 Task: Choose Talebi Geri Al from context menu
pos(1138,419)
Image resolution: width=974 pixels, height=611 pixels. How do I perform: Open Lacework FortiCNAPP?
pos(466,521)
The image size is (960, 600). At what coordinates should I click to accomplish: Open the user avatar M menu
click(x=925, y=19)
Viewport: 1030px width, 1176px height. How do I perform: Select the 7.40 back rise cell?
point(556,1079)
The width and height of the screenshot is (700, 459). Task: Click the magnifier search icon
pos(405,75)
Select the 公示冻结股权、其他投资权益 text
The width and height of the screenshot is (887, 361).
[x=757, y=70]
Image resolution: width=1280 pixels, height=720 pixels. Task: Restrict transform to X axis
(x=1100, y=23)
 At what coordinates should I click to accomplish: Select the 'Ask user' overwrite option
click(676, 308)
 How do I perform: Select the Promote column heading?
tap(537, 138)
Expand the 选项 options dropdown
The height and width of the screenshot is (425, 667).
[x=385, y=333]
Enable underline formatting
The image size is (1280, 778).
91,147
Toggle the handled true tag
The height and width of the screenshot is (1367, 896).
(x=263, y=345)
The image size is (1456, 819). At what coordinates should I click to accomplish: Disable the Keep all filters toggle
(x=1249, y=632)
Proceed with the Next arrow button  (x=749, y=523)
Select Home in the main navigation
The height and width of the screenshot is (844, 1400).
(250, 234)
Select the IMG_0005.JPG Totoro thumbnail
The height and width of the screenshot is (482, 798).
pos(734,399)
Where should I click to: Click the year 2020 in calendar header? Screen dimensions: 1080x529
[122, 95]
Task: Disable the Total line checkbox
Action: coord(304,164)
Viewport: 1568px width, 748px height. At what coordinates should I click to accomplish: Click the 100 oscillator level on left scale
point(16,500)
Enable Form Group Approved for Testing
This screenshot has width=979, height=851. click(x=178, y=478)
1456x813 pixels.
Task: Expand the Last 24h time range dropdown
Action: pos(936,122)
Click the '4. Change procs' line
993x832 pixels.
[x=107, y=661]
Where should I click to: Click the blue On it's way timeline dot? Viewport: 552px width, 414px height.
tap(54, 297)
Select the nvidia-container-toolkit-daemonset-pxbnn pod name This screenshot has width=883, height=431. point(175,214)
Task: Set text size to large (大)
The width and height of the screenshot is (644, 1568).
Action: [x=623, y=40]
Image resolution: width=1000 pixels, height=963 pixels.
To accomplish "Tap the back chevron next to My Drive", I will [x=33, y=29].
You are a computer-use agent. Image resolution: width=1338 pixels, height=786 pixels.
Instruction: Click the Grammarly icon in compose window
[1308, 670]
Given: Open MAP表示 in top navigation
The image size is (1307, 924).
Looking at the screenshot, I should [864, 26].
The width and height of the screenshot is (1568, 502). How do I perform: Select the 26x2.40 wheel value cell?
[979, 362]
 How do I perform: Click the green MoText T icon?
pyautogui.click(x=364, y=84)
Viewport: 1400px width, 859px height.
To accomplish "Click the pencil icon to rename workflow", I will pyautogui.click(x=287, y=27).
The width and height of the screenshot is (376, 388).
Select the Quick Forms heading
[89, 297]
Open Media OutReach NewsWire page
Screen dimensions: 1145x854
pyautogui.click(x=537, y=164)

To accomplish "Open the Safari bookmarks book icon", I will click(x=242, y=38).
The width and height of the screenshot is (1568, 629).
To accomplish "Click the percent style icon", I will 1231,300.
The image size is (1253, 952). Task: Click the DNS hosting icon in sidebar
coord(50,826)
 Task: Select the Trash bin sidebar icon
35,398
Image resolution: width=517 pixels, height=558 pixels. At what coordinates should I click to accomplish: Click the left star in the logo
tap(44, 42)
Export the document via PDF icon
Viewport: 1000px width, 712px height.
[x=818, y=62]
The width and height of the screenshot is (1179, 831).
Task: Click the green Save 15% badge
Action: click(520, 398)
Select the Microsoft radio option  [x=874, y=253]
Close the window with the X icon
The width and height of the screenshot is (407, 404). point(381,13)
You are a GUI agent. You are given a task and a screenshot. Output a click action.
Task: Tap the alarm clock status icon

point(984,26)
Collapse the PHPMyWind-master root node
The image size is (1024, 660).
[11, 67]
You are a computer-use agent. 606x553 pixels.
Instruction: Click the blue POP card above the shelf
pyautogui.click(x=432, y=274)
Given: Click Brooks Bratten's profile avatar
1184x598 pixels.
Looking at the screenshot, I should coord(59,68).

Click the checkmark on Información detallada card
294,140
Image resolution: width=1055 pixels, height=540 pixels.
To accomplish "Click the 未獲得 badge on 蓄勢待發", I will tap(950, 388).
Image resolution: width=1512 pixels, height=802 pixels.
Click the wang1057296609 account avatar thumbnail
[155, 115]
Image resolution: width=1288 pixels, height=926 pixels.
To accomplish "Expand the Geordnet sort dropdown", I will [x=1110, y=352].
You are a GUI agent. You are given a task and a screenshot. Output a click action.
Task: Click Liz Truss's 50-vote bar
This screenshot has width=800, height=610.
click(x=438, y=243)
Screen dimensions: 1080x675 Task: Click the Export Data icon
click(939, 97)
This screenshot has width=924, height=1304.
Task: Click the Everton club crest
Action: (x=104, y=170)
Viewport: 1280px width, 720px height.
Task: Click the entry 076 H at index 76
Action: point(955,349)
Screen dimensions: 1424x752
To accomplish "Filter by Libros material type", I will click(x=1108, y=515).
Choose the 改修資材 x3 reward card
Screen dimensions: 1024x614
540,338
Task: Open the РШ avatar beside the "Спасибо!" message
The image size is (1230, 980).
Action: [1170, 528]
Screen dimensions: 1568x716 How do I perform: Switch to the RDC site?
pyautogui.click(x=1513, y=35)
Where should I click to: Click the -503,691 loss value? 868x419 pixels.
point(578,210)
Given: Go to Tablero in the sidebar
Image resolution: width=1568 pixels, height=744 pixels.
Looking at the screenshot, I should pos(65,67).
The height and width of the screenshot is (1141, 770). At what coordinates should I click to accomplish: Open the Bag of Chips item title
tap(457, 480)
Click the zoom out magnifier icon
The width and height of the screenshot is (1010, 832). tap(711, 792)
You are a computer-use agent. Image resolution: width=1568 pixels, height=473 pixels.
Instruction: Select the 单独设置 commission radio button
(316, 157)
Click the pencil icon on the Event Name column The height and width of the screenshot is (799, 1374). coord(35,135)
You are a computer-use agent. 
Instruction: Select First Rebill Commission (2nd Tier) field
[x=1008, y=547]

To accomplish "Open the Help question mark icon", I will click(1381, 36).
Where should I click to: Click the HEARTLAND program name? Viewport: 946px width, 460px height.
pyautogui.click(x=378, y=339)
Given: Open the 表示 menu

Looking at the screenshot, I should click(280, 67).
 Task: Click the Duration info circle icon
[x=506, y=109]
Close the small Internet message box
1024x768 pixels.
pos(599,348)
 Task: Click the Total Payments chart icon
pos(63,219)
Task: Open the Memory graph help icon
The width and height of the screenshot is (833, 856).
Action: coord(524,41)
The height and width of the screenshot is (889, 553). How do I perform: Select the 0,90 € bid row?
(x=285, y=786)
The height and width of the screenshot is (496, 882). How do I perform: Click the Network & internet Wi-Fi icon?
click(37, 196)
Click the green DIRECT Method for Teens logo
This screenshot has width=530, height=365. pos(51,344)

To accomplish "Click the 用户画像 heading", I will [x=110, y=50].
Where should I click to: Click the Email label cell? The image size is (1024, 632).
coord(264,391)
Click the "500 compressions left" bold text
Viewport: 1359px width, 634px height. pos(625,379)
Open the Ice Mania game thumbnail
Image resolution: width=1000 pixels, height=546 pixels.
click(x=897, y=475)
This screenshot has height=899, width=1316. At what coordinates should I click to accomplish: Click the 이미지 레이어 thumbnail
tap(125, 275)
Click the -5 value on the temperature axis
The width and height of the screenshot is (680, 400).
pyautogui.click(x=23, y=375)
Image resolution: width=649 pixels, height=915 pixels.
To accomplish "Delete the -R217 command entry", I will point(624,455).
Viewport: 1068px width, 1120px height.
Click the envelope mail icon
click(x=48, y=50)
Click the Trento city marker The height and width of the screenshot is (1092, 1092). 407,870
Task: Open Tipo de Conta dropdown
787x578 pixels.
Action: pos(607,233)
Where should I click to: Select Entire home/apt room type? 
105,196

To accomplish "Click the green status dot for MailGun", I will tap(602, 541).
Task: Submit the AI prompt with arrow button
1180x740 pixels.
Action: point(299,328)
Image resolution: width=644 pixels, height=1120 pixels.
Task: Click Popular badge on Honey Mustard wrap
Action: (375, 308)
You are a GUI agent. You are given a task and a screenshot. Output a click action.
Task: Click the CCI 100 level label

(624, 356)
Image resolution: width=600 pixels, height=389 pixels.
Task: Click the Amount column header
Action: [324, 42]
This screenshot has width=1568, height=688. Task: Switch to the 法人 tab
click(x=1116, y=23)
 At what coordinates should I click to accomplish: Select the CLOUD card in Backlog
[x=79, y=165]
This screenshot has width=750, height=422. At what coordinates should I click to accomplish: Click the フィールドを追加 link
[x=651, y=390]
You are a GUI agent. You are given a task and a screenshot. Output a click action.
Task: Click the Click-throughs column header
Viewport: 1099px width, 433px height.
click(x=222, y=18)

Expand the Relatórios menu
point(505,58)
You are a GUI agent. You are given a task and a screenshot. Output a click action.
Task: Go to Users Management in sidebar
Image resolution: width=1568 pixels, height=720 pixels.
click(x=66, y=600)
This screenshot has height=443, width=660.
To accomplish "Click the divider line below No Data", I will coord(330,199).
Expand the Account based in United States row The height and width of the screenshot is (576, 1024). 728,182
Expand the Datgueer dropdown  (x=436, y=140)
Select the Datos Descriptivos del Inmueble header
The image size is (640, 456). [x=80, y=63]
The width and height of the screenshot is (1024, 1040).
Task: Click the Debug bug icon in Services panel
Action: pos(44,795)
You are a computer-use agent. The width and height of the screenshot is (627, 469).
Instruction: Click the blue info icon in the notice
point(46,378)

::::::::::

• Description of the task: Each line above that contains the word "arrow" should be copied.

• Task answer:
Proceed with the Next arrow button  (x=749, y=523)
Task: Submit the AI prompt with arrow button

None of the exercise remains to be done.